LEICA M (Typ240)PHOTO BY Joseph Thornton

LEICA M (Typ240)の特徴

ライカM9に続くデジタル時代のM型ライカ、ライカM (Typ240)。M型ライカの伝統を保持しつつもレンジファインダーの可能性を大きく広げ、新たな価値と機能性を備えたモデル。これまでの「M+数字」のナンバリング方式から「M」のみとなり、見分けるためにもM (Typ240)と表記することが多い。

ライカM (Typ240)では撮像素子がCCDからCMOSに変わったことでM型ライカとして初めてレンズを通して見ている画像をリアルタイムで確認できるライブビュー機能を実現。またライブビューを拡大する機能や、ピントピーキング機能によりこれまでM型ライカが苦手としていたマクロ撮影や望遠側での撮影も無理なく行うことができるようになった。

またライカM (Typ240)はフルハイビジョン動画撮影も行うことができる。ブライトフレームはLED採光式になったため、より見やすく進化。ボディ前面の採光窓はなくなり、ボディのデザインとしてもすっきりと現代的な印象になった。

なおライカM (Typ240)の赤バッジはすべてのM型ライカの中で最も大きい。ライカM (Typ240)はブラッククロームとシルバークロームがある。

LEICA M (Typ240)PHOTO BY Scott Stevenson

LEICA M (Typ240)の使い勝手

ライカM (Typ240)のボディそのものの機能としては、まず全体的にM9で問題とされていた様々な項目が改善されている。

背面液晶は解像度が上がり、きちんと細部まで認識できるようになった。時折フリーズすることの多かったM9に比べバグがかなり解消された。またバッテリーの寿命に関してはM9より大きく改善している。またM9よりも連射がある程度できるようになった。(現代のレフ機やミラーレスと比べるとお粗末なものではある。)

またボディそのものに防塵性と防滴性の両方を備えている(ボディのみでレンズにその機能はないので注意。)

そしてシャッター音はM9系より静かになり、場所によっては撮影しやすくなった(M9にあった分離シャッターは廃止された)。

M (Typ240)にフレームセレクトレバーはなし。電子フレームラインは白もしくは赤で表示可能。

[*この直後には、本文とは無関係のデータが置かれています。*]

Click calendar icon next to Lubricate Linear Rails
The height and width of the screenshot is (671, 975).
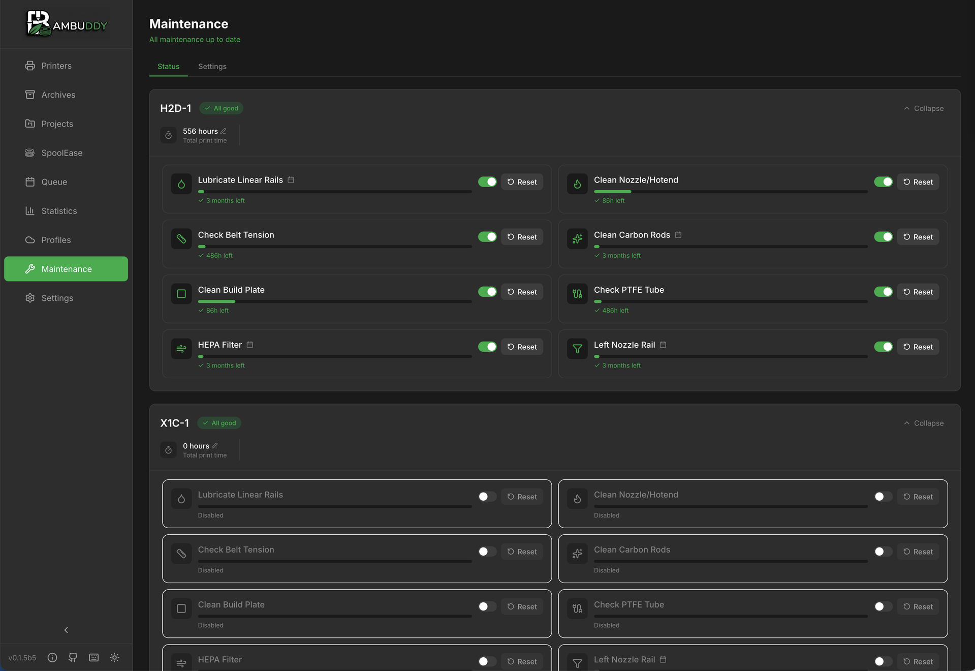(291, 180)
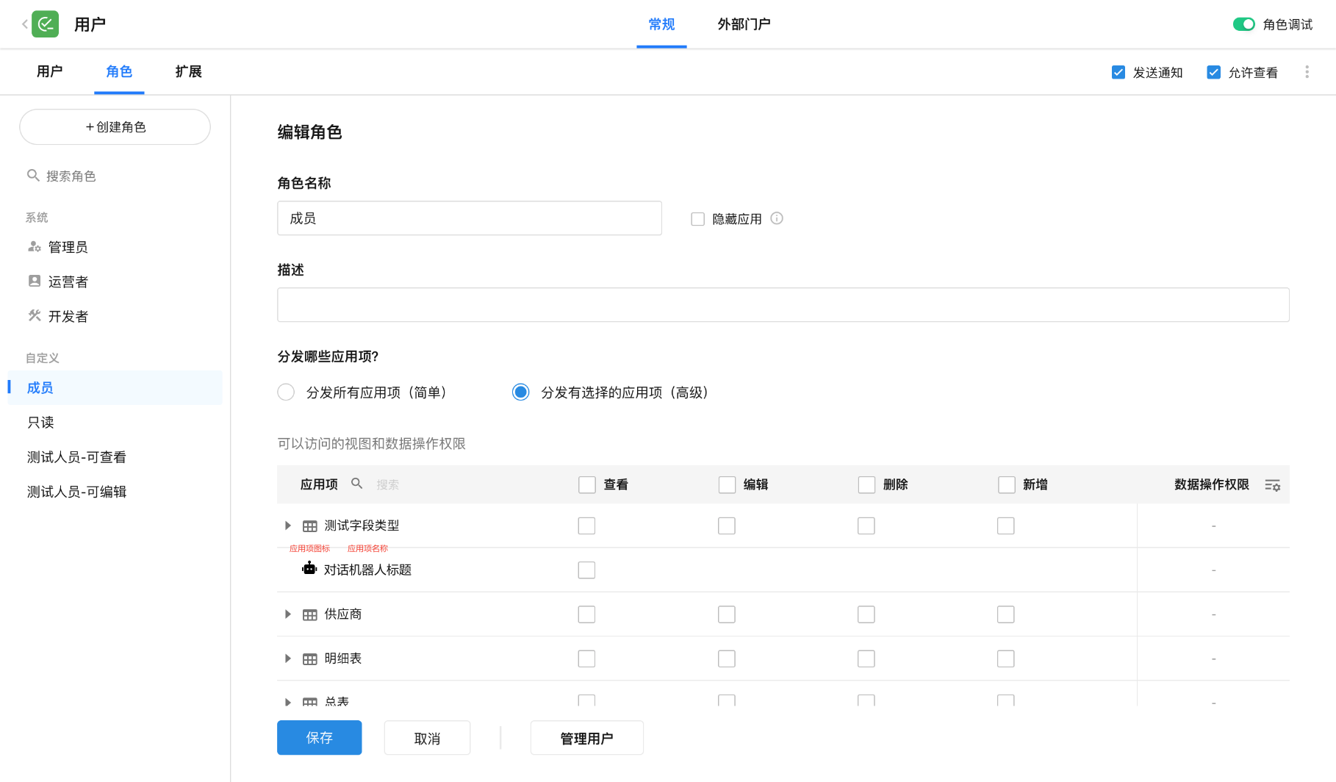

ライカM (Typ240)の撮影に関しての使い勝手としては、センサーがCMOSになったことで高感度耐性が上がり、ライカM9では実質ISO400程度までしか使えなかったところ、最大ISO6,400までいけるようになった(実用は3,200程度)。これにより「暗くなったら撮影をやめる」といった制限が大きく緩和された。

そして大きな変更点としてのライブビューの使用で、超広角域とマクロ、あと望遠側での撮影が非常に快適になった。ライカM9まではマクロと望遠は苦手、広角は28mmから外付けファインダーが必須など制限が多かったが、ライカM (Typ240)ではLCDでのライブビュー、もしくは電子ビューファインダー(EVF2)ひとつで対応できるようになったのが大きな利点。レンジファインダーの精度が落ちてもライブビューで補完できるというメリットもある。

電子ビューファインダー(EVF2)により、ミラーレス機のように実際に撮影される画像を覗きながらシャッターを切ることができる。(なお、このライカロゴのあるEVF2はオリンパスVF-2のOEM品である、ライカにオリンパスVF-2もつけることができる。こちらのほうがやや目立たない印象。値段はオリンパスのほうが半額以下で購入できる。両方やや質感がチープではある。)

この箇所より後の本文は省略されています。